◆ **Exercise directions**
Every line in the records below with the string "dropdown" is to be copied out.

◆ **Exercise data**
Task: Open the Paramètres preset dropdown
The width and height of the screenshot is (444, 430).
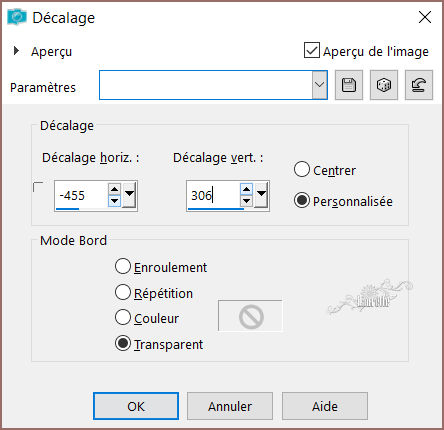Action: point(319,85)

==

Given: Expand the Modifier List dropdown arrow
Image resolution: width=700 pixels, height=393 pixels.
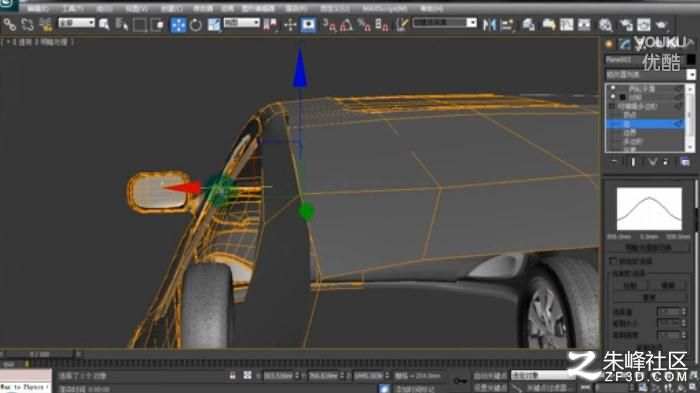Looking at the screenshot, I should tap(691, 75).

◆ **Exercise solution**
Task: Open the Paramètres preset dropdown
Given: Expand the Modifier List dropdown arrow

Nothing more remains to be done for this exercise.